Up to 20,000 technically skilled foreigners could have German visas by July if German Chancellor Gerhard Schroeder has his way. Schroeder hopes the foreign experts will help German industry, banking, medicine, and science catch up with the United States. But as Roland Eggleston reports from Munich, the government faces opposition -- some of it xenophobic and some merely bureaucratic.
Munich, 11 April 2000 (RFE/RL) -- Germany's business and industrial leaders say the nation has neglected computer education for many years and lags far behind the United States and other countries in high technology know-how. Some steps are now being taken to improve education, but in the meantime, the government of Chancellor Gerhard Schroeder wants to bring thousands of foreign specialists to Germany on three-year contracts to fill the gap.
Like other countries, Germany has tens of thousands of computer technicians. In fact, 32,000 of them are unemployed. But industry, banks and business do not need men and women who can run or repair existing programs. They need the specialists with that extra flair who can develop programs to satisfy new needs. Apparently, the neglect of computer education means there are very few of these in Germany.

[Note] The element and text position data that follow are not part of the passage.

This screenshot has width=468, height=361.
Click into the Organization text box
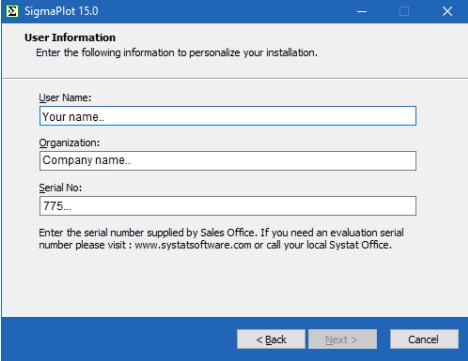(x=228, y=161)
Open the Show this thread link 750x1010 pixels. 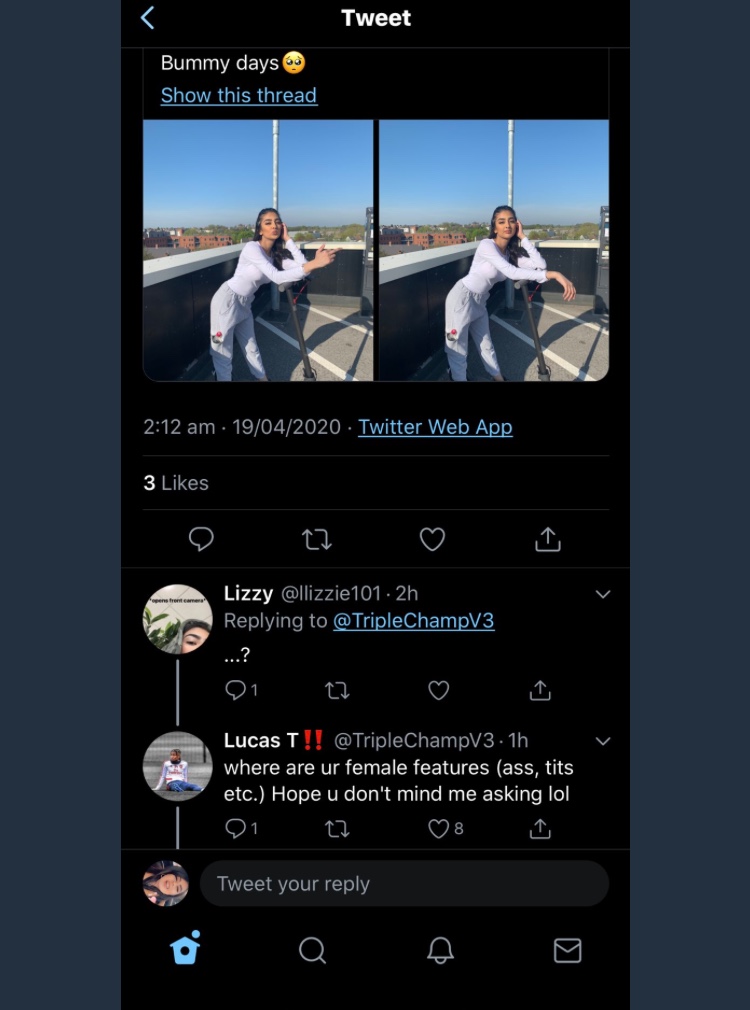point(239,96)
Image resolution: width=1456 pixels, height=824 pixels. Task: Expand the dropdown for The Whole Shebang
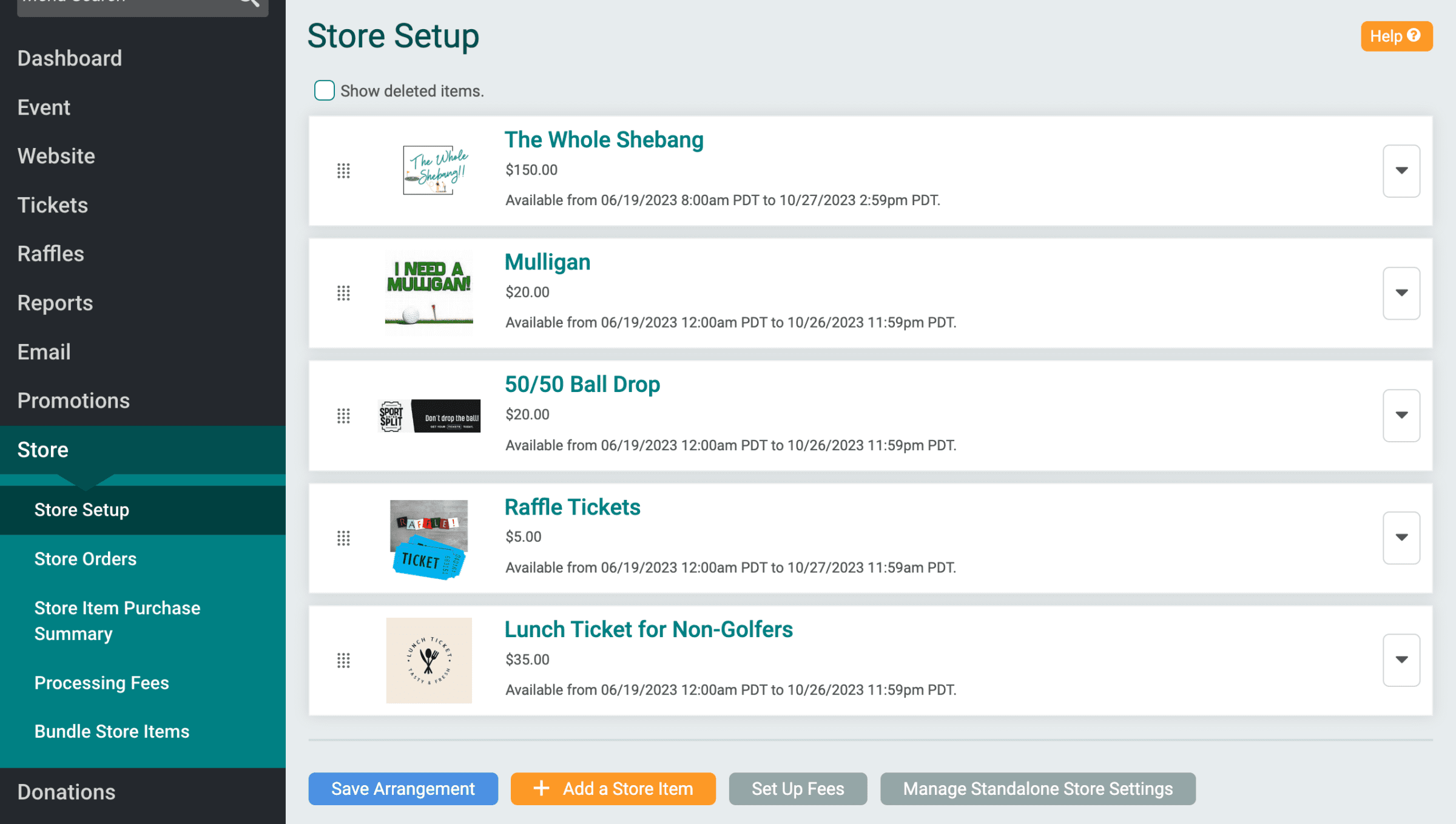[x=1400, y=171]
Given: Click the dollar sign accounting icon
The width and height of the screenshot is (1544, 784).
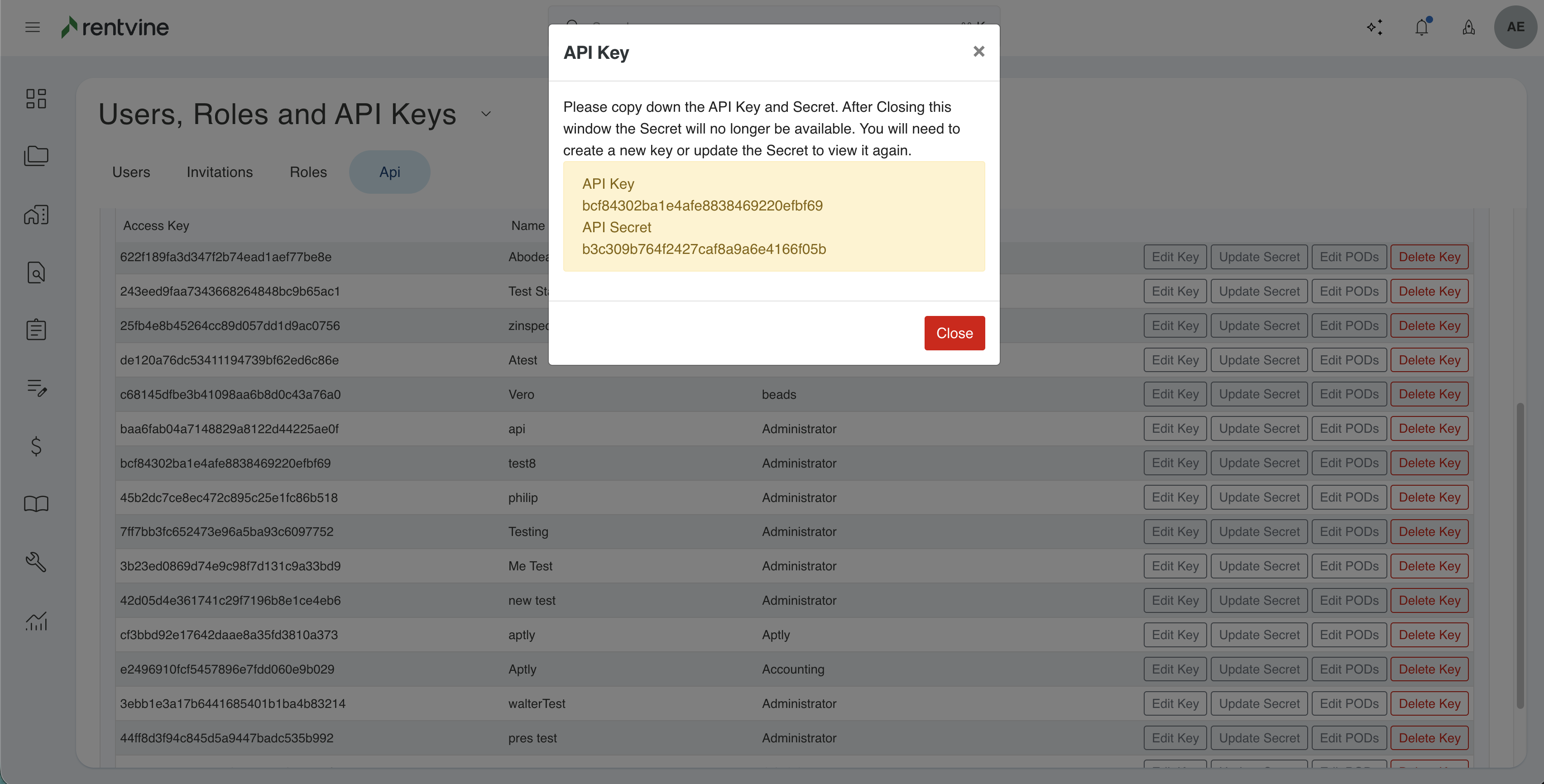Looking at the screenshot, I should click(x=36, y=446).
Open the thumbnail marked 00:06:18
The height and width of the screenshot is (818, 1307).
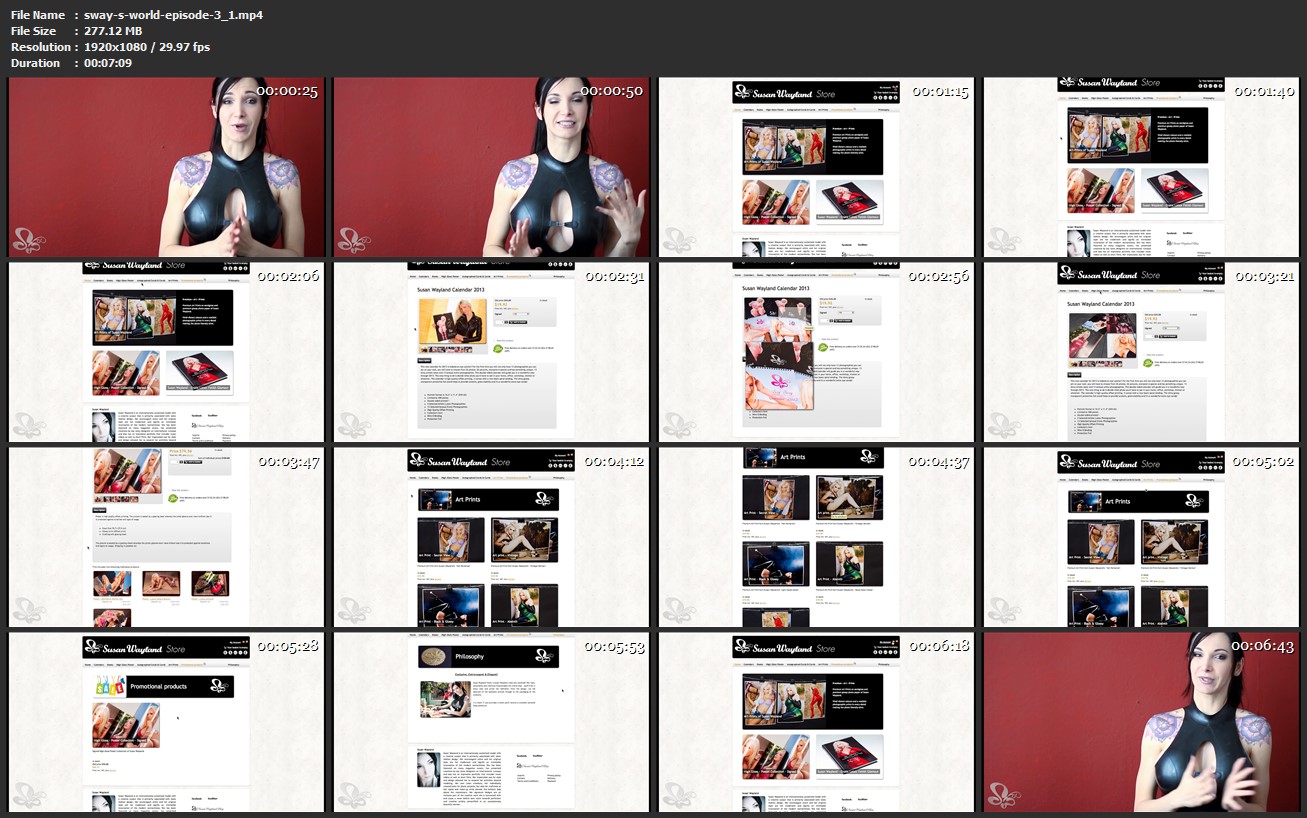tap(816, 722)
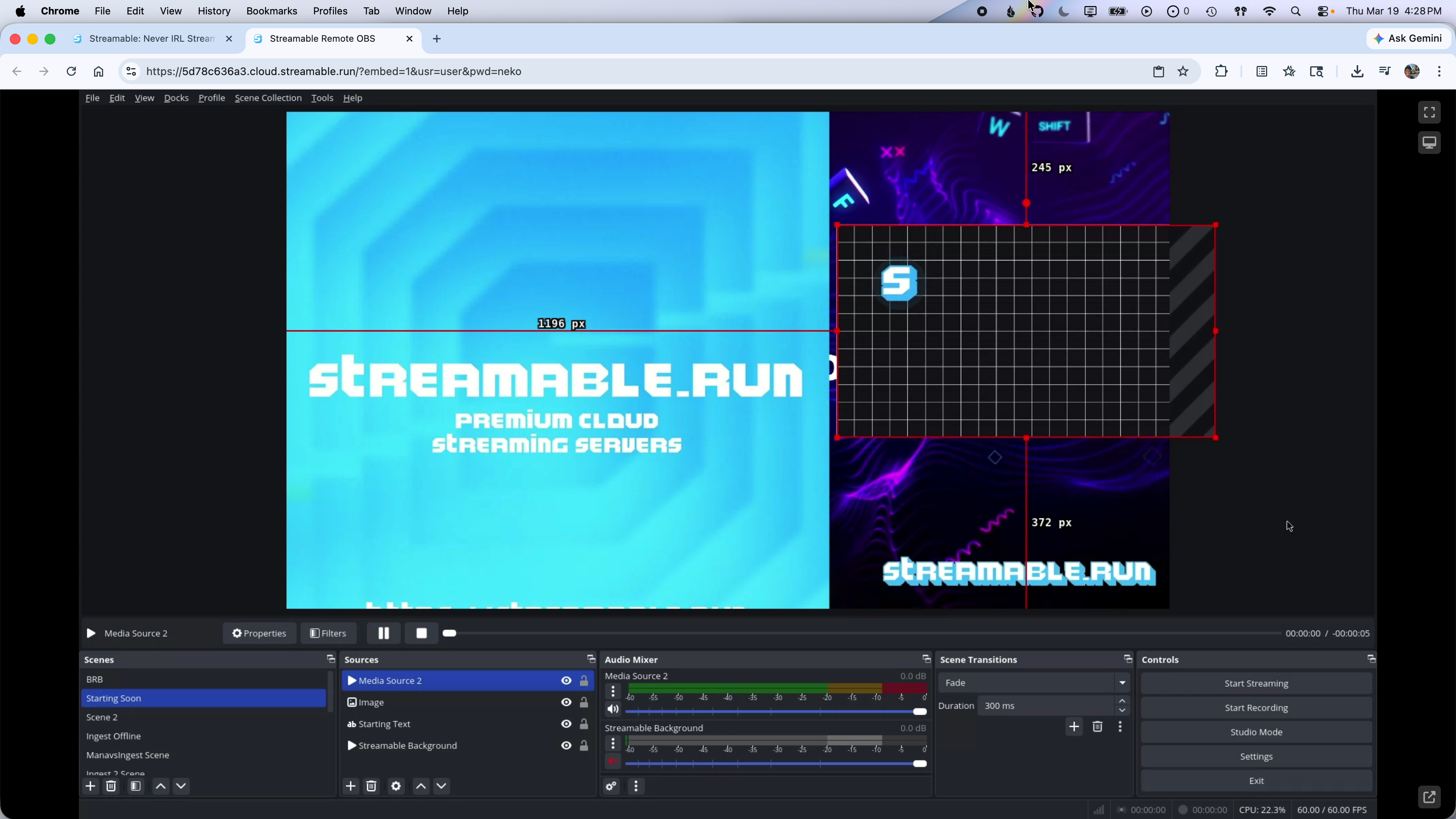1456x819 pixels.
Task: Move Media Source 2 up with arrow icon
Action: (x=420, y=786)
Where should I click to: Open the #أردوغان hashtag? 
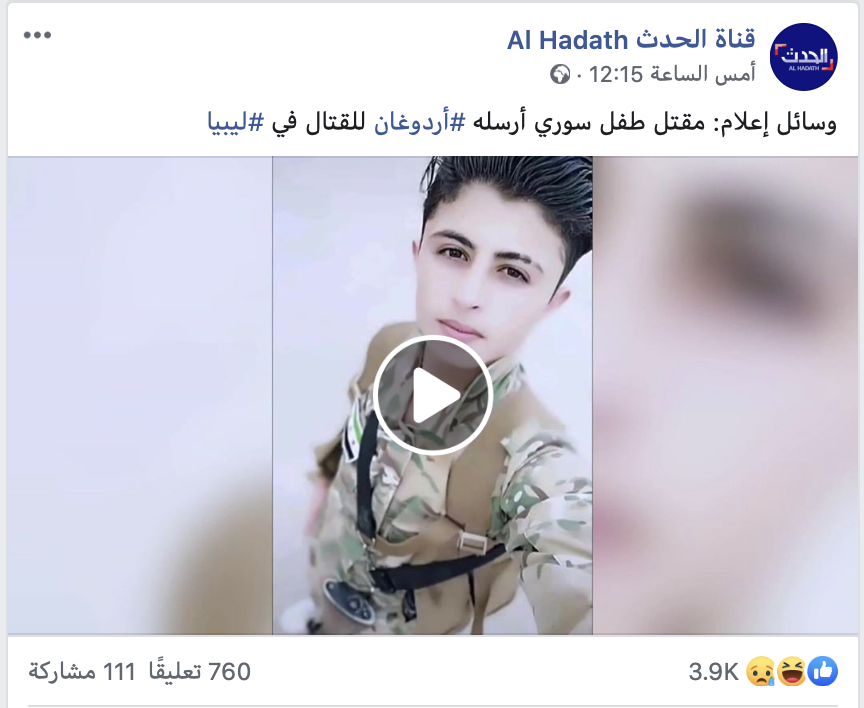pyautogui.click(x=420, y=123)

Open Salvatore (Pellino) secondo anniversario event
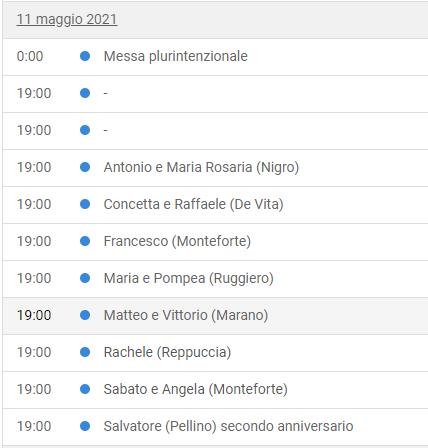(x=228, y=426)
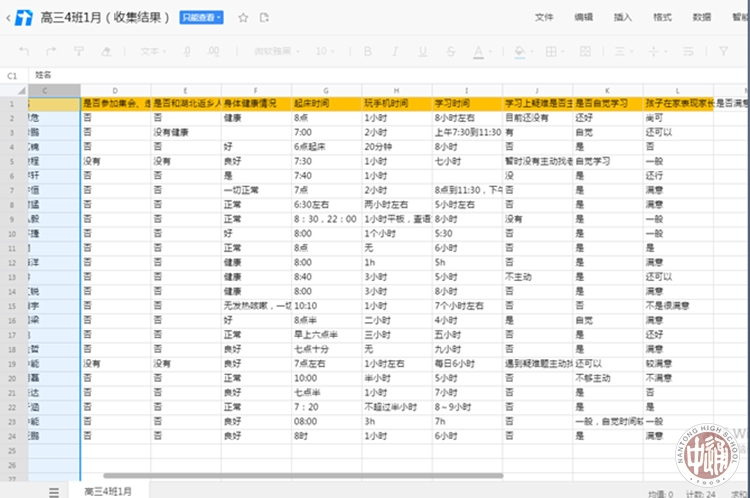Open the 文件 menu
This screenshot has width=750, height=498.
[544, 17]
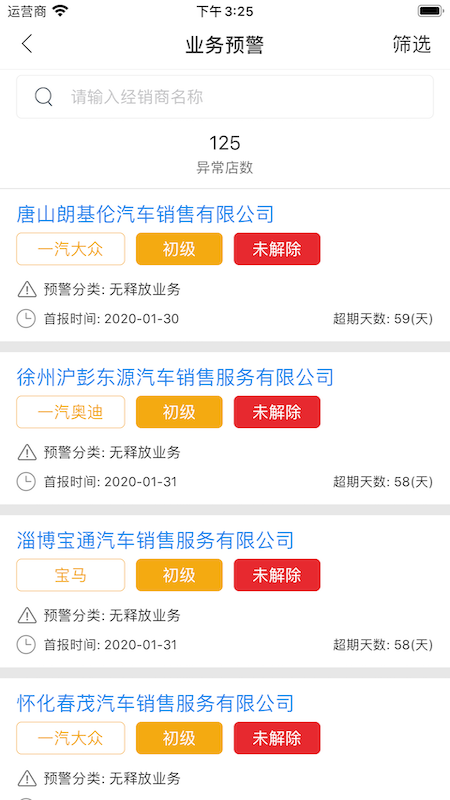The height and width of the screenshot is (800, 450).
Task: Open 怀化春茂汽车销售服务有限公司 details
Action: (155, 703)
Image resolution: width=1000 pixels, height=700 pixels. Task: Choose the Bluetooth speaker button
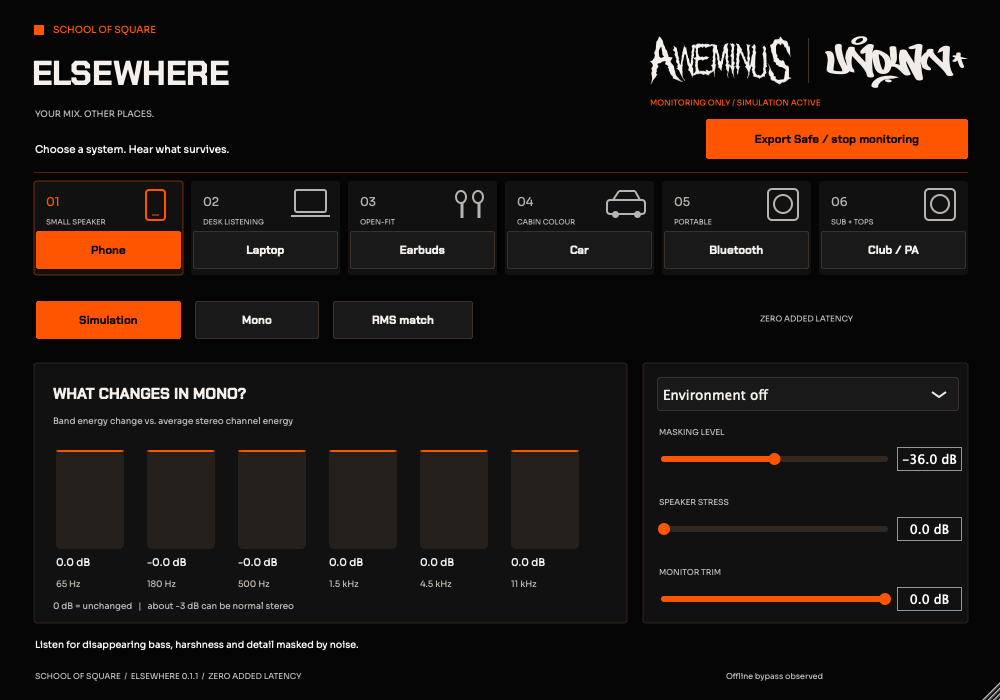click(x=736, y=250)

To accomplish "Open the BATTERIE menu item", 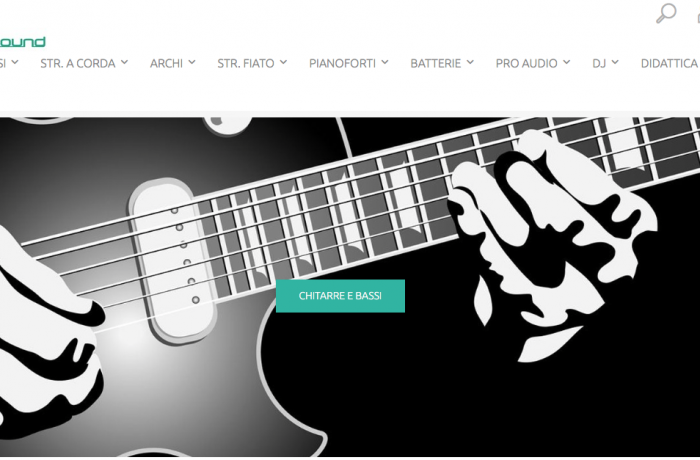I will pyautogui.click(x=436, y=63).
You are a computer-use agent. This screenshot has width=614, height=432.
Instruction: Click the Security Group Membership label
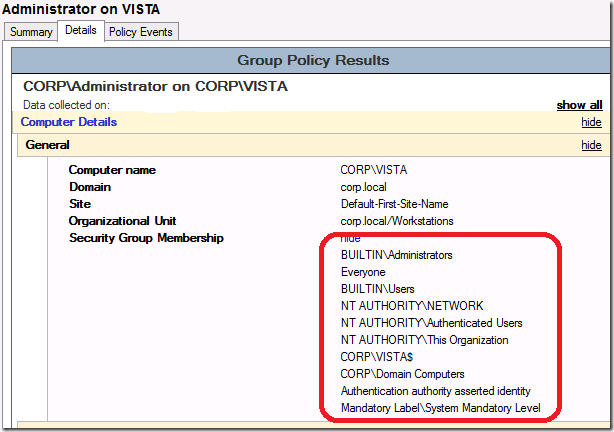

Initially, the government and industry believed that the visa regulations would require just a few changes, easily made. Instead, the proposal has run into strong opposition. Some politicians argue that Germans could be trained quickly to do the work. Others say each work permit should be granted only after an exhaustive search turns up no qualified German. And still others play on xenophobic feelings, arguing that Germany will be overrun by immigrants from India, which has many highly trained computer experts.
Reports of the pending changes to German law have already sparked interest among computer workers in Eastern Europe. But because of the complications, it is uncertain when the regulations enabling companies to hire large numbers of high-tech computer specialists will be approved.
Cornelia Dascalu is a Romanian computer technician. She says she is interested in a three-year contract to work in Germany but she cannot find out what qualifications she needs to apply.
"It's frustrating. We have heard that Germany wants high-tech computer specialists in almost every field. But no one at the embassy or elsewhere can say what qualifications are needed, where the jobs are available, or what is needed to get a work permit."
Many people have already applied to the German government agency responsible for work permits (Zentralstelle fuer Arbeitsvermittlung). That office says that as of last Friday, it had received more than 700 inquiries. Most came from Russia, the Baltic states, Romania and other parts of Central and Eastern Europe. There were even several from the United States. To the surprise of the Bonn agency, only seven came from India.
Although many German companies outsource much of their computer work to India, a large flow of Indians into Germany under the new rules may be unlikely because of a perceived rise in hostility toward non-white immigrants. One politician (Juergen Ruttgers, a Christian Democrat) based his local election campaign on the slogan "Kinder statt Inder," which means "children instead of Indians" should be trained for computer jobs. He changed the slogan to the less pithy "education instead of immigration" after people protested that the original slogan was racist.
Partly because of this hostility, Indian experts already working in Germany say they would prefer to work in the United States. Ajjit Nambissan, an Indian engineer who worked for two years in the German city of Hamelin, told a television interviewer that Germany's reputation for coldness toward foreigners and its highly regulated way of life make it unattractive to Indians.
In his words: "If there are two offers, one from Germany and one from California, almost everyone would choose the United States. There are no language problems in the U.S. and there is less suspicion of foreigners." In Silicon Valley in California, Indians own more than 750 software companies and hold leading positions in others.
Besides opposition from anti-immigrant voices, Chancellor Schroeder has also faced bureaucratic obstruction to his plan from within his own government. His labor minister, Walter Riester, was instructed to draw up simple rules to make it easy for foreign experts to work in Germany. Instead, Riester produced what one scornful commentator described as "typical bureaucratic spaghetti."
Under Riester's proposal, no foreign specialist would be given a visa for a job until an investigation determined that the local labor pool could not fill the job. That stipulation could delay visas for months. And the foreign specialists themselves would have to meet German qualifications, including a degree from a recognized university. That requirement is not necessarily relevant to the rapidly changing computer field.
Some government members have pointed out that the world's best-known computer innovator -- Microsoft chief Bill Gates -- never completed a university education.
The Labor Ministry is now revising the visa regulations, and a government spokesman told RFE/RL that final regulations should be ready by the end of next month (May).
German embassies and business agencies around the world will then be able to tell applicants how to go about getting a computer job in Germany.